Unhappy is he whose fame makes his misfortunes famous.

– Lucius Accius, Telephus

  • Charlotte wove in and out of every dream, gorgeous, vituperative and haunted.Robert-Galbraith-The-Cuckoos-Calling
  • They saw what they wanted to see, blind to inconvenient, implacable truth.
  • Hers was the kind of family that commissioned painters to immortalize its young: a background utterly alien to Strike, and one he had come to know like a dangerous foreign country
  • The principal lesson that Strike had learned during his two months of home-based education was that cannabis, even if administered spiritually, could render the taker both dull and paranoid.
  • A lie would have no sense unless the truth were felt as dangerous.
  • …selecting four-figure bags of alligator skin with a pleasureless determination to get their money’s worth out of their loveless marriages.
  • Humans often assumed symmetry and equality where none existed.
  • Spanner was ten years younger than Strike, and he rarely wielded a pen by choice.
  • She had flailed, trying to find handholds in the merciless empty air; and then, without time to make amends, to explain, to bequeath or to apologize, without any of the luxuries permitted those who are given notice of their impending demise, she had broken on the road.
  • “Kairos.

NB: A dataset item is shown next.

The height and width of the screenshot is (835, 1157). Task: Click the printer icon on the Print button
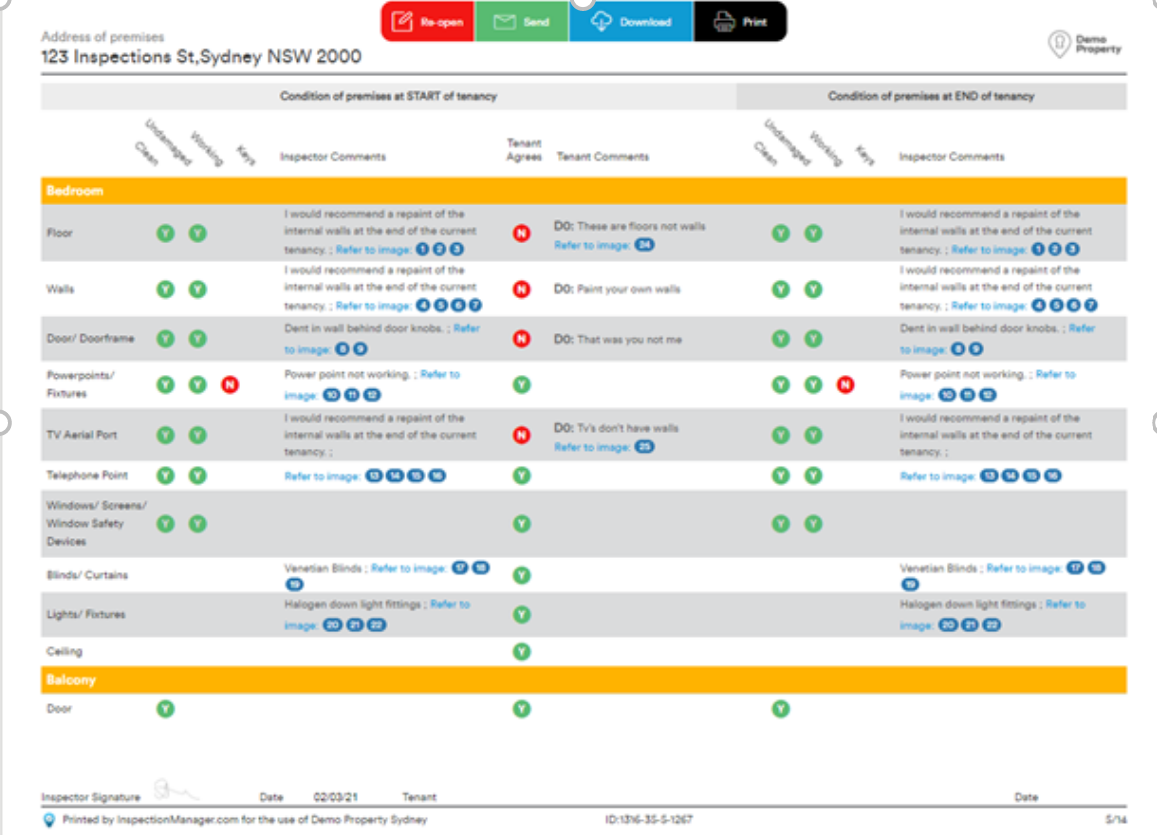(724, 21)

Kairos moment. An’ it means,” and from somewhere in his soused brain he dredged up words of surprising clarity, “the telling moment. The special moment. The supreme moment.”
  • It mirrored Charlotte’s restless day-to-day behavior, that craving for heightened emotion that expressed itself most typically in destructiveness.
  • They had not taken every reasonable precaution against violence or chance; they had not tethered themselves to life with mortgages and voluntary work, safe husbands and clean-faced dependents: their deaths, therefore, were not classed as “tragic,” in the same way as those of staid and respectable housewives.
  • How easy it was to capitalize on a person’s own bent for self-destruction; how simple to nudge them into non-being, then to stand back and shrug and agree that it had been the inevitable result of a chaotic, catastrophic life.
  • THE BRITISH ARMY REQUIRES OF its soldiers a subjugation of individual needs and ties that is almost incomprehensible to the civilian mind. It recognizes virtually no claims higher than its own; and the unpredictable crises of human life—births and deaths, weddings, divorces and illness—generally cause no more deviation to the military’s plans than pebbles pinging on the underbelly of a tank.